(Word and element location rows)
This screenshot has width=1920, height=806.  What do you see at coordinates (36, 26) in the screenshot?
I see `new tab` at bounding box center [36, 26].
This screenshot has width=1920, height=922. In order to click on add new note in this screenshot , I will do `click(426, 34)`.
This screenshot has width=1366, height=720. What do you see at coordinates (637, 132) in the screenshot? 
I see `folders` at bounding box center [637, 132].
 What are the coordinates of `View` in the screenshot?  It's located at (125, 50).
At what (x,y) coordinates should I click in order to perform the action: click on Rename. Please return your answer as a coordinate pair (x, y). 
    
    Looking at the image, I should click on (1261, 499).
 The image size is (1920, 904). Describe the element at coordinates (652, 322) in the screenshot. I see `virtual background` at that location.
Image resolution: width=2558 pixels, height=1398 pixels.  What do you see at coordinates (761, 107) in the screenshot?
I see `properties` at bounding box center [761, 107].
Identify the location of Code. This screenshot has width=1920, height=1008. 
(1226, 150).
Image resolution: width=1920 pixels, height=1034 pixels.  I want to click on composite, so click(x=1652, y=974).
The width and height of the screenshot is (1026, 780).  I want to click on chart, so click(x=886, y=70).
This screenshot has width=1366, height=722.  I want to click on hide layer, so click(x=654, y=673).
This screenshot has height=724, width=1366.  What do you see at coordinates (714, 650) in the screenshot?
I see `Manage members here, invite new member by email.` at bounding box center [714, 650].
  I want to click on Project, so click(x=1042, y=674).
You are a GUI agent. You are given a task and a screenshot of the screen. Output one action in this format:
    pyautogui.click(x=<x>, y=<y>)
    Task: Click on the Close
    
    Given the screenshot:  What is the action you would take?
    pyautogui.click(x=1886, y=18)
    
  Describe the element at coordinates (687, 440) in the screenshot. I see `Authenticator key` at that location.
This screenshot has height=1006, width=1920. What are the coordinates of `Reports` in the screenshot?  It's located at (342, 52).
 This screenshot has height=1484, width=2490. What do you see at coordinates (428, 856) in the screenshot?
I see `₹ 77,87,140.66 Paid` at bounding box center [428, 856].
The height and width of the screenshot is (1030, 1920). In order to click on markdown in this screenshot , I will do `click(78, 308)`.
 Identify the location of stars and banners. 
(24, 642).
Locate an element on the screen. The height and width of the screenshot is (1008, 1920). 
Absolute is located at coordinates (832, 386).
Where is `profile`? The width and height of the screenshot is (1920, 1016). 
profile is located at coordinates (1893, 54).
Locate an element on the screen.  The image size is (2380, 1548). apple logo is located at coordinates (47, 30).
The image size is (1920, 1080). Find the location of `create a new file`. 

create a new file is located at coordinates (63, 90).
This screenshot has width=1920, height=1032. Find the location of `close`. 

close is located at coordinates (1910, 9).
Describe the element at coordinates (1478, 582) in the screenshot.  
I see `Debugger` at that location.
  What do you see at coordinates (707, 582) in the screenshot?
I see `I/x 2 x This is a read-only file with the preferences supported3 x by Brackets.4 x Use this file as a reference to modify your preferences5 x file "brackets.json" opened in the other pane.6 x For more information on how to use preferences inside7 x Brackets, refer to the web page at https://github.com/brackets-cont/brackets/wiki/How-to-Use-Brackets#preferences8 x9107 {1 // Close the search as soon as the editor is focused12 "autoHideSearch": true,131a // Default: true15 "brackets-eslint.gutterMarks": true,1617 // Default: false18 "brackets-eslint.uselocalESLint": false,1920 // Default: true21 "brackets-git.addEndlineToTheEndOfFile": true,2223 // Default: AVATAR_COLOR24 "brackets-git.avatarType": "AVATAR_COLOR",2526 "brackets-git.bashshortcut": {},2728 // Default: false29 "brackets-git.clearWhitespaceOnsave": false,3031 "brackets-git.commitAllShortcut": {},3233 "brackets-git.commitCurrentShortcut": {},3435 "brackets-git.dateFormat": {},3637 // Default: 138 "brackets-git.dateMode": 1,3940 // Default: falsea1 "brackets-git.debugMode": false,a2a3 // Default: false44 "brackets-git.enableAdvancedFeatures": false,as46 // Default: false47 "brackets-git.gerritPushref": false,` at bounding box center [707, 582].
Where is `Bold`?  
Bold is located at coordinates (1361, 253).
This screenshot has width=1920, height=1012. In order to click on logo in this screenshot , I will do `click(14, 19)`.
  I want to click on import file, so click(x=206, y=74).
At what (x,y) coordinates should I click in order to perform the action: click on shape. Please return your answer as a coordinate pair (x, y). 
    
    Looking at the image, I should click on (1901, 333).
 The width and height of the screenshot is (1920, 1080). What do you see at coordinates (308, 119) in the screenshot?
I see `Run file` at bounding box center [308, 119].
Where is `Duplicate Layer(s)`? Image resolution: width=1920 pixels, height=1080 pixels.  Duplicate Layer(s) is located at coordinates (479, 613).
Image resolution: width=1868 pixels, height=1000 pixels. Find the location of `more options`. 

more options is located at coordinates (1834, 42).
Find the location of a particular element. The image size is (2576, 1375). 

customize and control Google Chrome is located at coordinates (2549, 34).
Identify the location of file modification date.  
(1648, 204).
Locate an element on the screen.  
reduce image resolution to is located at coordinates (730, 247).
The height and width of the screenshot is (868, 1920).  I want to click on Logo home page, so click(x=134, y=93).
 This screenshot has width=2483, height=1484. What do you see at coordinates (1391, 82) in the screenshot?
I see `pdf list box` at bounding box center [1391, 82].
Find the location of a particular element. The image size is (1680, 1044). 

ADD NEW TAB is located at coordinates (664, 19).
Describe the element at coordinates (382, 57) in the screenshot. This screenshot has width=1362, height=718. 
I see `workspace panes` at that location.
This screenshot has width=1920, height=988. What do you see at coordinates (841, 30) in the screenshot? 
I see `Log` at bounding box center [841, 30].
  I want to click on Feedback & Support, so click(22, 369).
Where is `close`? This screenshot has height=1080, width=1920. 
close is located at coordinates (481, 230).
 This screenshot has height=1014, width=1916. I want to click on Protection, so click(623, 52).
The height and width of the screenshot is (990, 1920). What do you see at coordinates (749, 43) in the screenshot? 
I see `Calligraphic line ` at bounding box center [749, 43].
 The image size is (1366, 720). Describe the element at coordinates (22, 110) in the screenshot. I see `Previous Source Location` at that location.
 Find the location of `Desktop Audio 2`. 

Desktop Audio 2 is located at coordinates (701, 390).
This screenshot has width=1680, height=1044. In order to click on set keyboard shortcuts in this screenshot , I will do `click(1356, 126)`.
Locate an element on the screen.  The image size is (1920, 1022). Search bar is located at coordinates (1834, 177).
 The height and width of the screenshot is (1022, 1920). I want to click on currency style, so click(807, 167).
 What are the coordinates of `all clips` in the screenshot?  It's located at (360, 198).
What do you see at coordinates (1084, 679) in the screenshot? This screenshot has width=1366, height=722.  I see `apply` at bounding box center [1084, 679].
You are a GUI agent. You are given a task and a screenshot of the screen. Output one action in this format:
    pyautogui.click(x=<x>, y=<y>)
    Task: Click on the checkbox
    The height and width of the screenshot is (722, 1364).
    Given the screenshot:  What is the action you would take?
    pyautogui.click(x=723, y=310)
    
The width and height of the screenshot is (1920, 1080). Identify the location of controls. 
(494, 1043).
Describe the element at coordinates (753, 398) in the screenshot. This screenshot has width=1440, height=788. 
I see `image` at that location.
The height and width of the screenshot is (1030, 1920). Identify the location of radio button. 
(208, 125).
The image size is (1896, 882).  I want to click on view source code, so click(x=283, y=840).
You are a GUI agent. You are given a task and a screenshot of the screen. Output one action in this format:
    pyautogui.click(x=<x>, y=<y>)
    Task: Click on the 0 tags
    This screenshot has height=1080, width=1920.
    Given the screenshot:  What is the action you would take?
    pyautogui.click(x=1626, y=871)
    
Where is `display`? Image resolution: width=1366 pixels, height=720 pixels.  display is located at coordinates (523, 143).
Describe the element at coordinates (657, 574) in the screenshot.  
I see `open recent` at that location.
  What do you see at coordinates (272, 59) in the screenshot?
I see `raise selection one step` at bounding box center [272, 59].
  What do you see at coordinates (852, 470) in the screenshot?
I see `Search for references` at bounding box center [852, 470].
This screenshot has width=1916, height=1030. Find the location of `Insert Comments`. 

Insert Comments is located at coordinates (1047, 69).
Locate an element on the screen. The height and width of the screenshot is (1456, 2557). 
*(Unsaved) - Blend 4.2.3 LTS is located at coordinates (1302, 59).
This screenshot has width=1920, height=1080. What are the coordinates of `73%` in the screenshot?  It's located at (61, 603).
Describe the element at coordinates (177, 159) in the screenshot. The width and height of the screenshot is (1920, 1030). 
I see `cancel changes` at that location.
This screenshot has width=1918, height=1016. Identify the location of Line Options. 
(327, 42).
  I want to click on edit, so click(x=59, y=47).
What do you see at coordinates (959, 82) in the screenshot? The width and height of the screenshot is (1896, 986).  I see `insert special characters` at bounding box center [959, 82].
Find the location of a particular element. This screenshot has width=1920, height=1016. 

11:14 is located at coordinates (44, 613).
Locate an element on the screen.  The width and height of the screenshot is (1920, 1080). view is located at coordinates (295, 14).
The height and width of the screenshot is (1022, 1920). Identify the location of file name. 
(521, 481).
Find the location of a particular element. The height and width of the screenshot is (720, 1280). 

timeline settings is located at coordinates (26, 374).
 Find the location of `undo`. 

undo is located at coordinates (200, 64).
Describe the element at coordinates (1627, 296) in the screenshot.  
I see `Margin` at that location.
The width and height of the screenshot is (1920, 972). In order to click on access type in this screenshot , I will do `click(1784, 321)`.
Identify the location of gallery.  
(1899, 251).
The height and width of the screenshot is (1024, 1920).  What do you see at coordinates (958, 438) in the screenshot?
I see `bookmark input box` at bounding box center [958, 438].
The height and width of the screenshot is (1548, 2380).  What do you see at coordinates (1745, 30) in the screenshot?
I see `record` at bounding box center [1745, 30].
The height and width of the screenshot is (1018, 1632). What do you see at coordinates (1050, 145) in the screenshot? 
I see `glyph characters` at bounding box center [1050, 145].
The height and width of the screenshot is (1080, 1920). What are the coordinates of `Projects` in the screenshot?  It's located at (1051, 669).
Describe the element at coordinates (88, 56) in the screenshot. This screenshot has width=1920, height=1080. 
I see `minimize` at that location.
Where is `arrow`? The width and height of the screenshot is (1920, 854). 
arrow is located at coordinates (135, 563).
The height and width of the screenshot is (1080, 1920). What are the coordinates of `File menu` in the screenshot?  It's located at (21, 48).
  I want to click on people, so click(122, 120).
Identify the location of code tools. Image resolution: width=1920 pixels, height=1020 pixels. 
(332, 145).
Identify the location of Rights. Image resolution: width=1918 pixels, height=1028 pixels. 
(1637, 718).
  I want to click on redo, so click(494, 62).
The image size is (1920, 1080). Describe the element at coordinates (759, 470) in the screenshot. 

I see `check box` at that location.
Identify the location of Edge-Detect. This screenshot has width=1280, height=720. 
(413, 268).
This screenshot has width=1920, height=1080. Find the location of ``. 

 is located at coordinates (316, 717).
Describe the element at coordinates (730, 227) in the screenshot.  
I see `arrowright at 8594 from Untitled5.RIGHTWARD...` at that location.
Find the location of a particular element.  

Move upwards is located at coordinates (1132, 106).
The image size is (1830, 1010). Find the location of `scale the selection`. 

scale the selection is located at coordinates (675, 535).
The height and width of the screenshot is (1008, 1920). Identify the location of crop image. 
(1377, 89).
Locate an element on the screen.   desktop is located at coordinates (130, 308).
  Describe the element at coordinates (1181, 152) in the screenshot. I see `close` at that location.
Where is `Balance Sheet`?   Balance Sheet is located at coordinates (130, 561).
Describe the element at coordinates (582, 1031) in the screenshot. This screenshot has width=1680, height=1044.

Problem to solve.
Tally the lines in the rows above that contain the string "Please". Reply with the number alone.

Correct response.
2